Política

Pato Branco deve ter devolução de R$ 81,1 mil por convênio com Oscip

Assessoria

22/12/2016 às 00:00 - Atualizado em 22/12/2016 às 00:00

O TCE (Tribunal de Contas do Estado do Paraná) julgou, no final de novembro, irregular a utilização, por parte da Oscip (Organização da Sociedade de Interesse Público) Pato Branco Tecnópole, de R$ 81.167,55 repassados pelo Município de Pato Branco por meio de convênios de 2010 e 2011. Em função disso, a Oscip, o seu presidente à época, Itamir Viola, e o ex-prefeito Roberto Salvador Viganó (gestão 2009-2012) deverão restituir, solidariamente, R$ 44.990,95 repassados para pagamento de taxa administrativa.

A entidade e seu ex-gestor ainda terão que devolver R$ 32.176,60 pagos a servidores municipais. O valor total da devolução será calculado e atualizado após o trânsito em julgado do processo.

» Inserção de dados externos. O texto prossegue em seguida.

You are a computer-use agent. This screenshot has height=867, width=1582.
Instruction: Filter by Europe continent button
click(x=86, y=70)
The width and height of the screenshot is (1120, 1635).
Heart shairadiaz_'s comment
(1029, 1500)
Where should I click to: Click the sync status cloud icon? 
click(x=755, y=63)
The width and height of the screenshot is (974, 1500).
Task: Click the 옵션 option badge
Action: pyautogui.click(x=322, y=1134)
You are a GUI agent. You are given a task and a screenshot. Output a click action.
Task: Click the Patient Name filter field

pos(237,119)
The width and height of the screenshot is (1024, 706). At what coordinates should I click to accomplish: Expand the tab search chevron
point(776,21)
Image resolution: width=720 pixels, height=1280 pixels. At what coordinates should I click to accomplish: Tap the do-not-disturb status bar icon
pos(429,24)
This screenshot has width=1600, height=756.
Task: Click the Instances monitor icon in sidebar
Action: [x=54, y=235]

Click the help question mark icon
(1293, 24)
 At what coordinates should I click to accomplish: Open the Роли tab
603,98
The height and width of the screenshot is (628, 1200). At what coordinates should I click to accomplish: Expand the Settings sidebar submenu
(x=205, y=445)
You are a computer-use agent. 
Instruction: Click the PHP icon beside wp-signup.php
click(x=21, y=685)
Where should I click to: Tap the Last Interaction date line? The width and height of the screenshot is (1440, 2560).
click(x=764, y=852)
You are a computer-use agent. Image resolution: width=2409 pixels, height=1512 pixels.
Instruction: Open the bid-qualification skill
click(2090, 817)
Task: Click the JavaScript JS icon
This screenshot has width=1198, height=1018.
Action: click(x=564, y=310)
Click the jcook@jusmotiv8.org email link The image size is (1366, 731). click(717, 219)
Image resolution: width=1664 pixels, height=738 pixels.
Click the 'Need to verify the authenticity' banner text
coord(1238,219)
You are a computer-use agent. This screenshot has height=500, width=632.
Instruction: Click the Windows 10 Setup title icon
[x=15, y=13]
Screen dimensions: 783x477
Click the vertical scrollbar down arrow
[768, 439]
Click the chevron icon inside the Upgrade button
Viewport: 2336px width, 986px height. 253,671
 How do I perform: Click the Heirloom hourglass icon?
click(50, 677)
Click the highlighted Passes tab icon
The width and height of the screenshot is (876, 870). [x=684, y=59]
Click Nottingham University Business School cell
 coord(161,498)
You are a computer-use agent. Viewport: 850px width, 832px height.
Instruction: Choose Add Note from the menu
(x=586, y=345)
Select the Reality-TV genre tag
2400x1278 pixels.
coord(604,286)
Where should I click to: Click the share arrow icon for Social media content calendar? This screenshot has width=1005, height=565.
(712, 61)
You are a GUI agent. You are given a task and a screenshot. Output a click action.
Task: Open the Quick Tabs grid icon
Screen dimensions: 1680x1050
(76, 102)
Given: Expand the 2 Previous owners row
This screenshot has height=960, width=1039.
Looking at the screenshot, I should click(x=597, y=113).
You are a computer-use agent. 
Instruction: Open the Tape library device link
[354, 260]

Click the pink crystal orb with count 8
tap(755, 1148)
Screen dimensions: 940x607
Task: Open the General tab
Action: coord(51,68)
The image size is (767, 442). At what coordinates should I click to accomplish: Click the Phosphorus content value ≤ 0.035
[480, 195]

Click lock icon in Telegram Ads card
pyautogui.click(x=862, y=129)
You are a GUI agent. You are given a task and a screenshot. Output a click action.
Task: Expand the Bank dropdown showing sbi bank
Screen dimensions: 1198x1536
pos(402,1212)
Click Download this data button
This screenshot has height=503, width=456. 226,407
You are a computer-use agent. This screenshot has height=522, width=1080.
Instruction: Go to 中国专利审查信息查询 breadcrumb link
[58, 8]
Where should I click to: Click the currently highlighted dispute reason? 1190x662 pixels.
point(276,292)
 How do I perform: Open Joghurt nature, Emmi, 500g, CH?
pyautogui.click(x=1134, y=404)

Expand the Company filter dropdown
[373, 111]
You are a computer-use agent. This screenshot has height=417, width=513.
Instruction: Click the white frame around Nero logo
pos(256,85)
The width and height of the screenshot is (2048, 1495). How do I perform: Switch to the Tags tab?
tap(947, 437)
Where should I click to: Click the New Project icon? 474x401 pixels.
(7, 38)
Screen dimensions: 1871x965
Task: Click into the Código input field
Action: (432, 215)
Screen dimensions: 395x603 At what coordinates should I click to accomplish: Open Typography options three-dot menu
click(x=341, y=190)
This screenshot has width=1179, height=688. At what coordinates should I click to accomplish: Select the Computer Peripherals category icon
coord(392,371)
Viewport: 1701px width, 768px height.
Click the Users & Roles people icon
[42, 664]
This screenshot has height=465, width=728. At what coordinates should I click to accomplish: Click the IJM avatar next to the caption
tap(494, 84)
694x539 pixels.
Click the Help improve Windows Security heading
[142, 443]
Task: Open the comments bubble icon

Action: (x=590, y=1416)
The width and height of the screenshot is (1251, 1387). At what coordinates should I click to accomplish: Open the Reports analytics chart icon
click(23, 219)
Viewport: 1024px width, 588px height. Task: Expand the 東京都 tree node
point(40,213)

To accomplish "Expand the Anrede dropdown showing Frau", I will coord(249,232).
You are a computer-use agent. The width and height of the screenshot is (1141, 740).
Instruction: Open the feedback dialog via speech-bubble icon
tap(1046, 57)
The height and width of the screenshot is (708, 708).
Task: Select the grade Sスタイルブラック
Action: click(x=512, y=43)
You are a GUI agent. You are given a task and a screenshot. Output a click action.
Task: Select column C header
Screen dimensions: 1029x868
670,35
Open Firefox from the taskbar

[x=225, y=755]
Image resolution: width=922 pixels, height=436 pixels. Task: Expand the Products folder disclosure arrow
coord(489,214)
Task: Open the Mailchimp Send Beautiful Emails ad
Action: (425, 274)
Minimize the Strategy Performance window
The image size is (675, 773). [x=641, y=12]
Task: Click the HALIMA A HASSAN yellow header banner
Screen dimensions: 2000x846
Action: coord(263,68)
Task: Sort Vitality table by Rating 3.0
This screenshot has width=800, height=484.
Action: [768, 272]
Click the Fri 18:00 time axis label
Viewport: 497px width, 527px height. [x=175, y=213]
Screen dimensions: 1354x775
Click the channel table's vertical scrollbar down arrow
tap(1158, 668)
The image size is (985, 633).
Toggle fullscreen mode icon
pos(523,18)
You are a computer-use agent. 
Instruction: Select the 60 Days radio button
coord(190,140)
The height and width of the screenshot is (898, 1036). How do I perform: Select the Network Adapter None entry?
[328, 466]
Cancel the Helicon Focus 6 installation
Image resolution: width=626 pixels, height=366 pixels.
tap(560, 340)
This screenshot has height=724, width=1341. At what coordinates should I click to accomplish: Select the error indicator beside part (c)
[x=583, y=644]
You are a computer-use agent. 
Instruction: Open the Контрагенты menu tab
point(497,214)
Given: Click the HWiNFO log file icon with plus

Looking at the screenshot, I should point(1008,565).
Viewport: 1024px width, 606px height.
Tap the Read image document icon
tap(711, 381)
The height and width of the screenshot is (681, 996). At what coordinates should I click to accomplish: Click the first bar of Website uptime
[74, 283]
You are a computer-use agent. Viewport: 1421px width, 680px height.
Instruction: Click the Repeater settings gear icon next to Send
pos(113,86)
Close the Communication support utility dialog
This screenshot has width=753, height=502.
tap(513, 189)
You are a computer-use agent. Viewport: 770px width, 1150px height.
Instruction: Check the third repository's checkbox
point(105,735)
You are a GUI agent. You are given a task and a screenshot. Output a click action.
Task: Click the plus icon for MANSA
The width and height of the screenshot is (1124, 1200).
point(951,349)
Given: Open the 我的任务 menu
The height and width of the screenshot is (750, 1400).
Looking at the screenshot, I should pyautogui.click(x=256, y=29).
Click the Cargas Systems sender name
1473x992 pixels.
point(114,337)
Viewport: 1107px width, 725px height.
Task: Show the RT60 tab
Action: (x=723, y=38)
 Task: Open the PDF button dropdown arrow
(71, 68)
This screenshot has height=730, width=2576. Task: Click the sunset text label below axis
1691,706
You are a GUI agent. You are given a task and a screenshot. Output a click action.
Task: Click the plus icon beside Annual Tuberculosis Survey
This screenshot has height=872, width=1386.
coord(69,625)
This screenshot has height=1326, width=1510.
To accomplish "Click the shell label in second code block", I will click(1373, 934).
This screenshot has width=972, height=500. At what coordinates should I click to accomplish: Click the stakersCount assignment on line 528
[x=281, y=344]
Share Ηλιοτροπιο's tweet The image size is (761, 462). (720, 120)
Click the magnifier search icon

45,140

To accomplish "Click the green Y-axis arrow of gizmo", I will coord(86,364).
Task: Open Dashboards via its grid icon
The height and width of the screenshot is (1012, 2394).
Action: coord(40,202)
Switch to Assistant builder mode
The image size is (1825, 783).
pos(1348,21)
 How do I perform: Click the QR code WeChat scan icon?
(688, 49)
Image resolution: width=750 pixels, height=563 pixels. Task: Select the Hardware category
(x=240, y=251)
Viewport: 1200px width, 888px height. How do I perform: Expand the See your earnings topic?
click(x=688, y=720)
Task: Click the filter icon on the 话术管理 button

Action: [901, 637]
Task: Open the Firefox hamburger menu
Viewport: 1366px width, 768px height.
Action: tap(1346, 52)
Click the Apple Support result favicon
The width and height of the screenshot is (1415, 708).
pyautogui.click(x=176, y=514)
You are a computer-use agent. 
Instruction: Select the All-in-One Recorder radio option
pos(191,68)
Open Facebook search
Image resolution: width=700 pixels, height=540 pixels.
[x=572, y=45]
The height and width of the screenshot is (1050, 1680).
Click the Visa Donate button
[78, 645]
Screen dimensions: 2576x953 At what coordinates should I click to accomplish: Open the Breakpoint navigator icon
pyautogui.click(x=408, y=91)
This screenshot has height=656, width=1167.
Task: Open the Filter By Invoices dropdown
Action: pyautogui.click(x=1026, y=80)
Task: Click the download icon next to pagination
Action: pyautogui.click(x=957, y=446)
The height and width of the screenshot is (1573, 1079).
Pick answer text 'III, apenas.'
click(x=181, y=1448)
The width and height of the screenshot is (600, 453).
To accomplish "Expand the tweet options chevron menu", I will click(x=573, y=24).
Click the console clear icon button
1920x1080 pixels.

Viganó ainda foi multado em R$ 1.450,98 por conduta omissiva no pagamento de valores a título de taxa de administração à Pato Branco Tecnópole; e Viola recebeu três multas de R$ 1.450,98, totalizando R$ 4.352,94, pela falta de comprovação da destinação de recursos pagos por taxa de administração, pela contratação de empresas de propriedade de servidores públicos e pela contratação de empresas sem a realização de pesquisas de preço.

As decisões foram emitidas em processo de tomada de contas extraordinária. O procedimento foi instaurado em função de irregularidades apontadas por técnicos do Tribunal em auditoria realizada sobre os repasses recebidos pela Oscip Pato Branco Tecnópole de 2010 a 2013.

Técnicos do Tribunal apontaram que houve duas irregularidades nos ajustes firmados entre o município e a Oscip: o pagamento indevido de taxas de administração e o pagamento de serviços de consultoria a empresas de propriedade de servidores municipais.

Defesa

O ex-prefeito, a entidade e seu ex-presidente alegaram que o TCE havia considerado possível a cobrança de taxa administrativa, cujos valores foram depositados em conta corrente auditada pelo Tribunal. Eles ressaltaram que não foram encontrados sequer indícios de vantagem indevida pela entidade tomadora de recursos ou seus dirigentes mediante o pagamento de taxa de administração; e defenderam que os atos praticados pelas Oscips são de direito privado e seus contratos não precisam ser precedidos de licitação.

A defesa também afirmou que os sócios das empresas contratadas não tinham vínculo com o município durante a vigência dos contratos; alegou, ainda, que os acordos envolveram valores de mercado e que houve a efetiva prestação dos serviços.

Decisão

A Cofit (Coordenadoria de Fiscalização de Transferências e Contratos) do TCE, responsável pela instrução do processo, opinou pela irregularidade da transferência de R$ 81.167,55 à Oscip pelo Município de Pato Branco. A unidade técnica considera que não foi comprovada a destinação dos valores da taxa de administração e nem a efetiva prestação dos serviços pelos quais servidores municipais foram remunerados pela Oscip.

A Cofit afirmou que a resolução de 2006 relativizava a cobrança de taxa de administração, condicionada ao cumprimento de critérios objetivos e específicos. Porém, essa flexibilização foi suprimida por uma resolução de 2011, que proibiu expressamente essa cobrança. O MPC (Ministério Público de Contas) concordou com a unidade técnica.

O relator do processo, conselheiro Durval Amaral, acolheu a instrução da Cofit. Ele destacou que foi cobrado um adicional de 10% sobre os repasses efetuados pelo município à Oscip a título de taxa de administração, em afronta à vedação estabelecida pelas resoluções do TCE.

Amaral ressaltou que a Pato Branco Tcnópole efetuou pagamentos a empresas de consultoria jurídica e administrativa que tinham, entre seus sócios, servidores municipais. Além disso, não teria havido a prestação de alguns dos serviços contratados.